#### [REQUIREMENT]
Copy out every line holding the string "Dakika" from the records below.

[Start of Attachment]

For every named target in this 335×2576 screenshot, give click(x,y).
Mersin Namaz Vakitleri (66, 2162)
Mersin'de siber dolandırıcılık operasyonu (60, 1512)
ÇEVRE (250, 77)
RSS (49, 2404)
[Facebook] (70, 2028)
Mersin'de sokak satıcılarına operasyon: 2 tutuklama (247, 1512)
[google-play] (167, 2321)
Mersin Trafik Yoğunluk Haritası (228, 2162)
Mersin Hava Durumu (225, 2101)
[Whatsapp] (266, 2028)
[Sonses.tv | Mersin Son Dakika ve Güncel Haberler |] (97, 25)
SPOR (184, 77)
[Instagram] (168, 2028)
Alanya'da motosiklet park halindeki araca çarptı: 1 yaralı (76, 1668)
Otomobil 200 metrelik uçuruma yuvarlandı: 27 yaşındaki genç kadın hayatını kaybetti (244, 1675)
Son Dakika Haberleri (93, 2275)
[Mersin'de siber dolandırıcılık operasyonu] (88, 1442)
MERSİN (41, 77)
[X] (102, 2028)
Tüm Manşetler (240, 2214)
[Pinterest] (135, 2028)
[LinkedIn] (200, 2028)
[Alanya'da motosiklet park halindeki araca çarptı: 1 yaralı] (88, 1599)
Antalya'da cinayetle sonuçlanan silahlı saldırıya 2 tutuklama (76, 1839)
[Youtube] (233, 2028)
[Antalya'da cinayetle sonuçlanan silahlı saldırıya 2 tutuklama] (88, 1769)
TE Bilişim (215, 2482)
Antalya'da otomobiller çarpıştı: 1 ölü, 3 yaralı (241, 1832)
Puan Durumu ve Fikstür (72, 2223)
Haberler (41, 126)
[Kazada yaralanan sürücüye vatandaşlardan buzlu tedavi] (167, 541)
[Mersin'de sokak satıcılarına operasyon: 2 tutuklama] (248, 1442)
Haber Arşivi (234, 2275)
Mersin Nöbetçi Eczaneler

[End of Attachment]

#### [RESPONSE AREA]
[Sonses.tv | Mersin Son Dakika ve Güncel Haberler |] (97, 25)
Son Dakika Haberleri (93, 2275)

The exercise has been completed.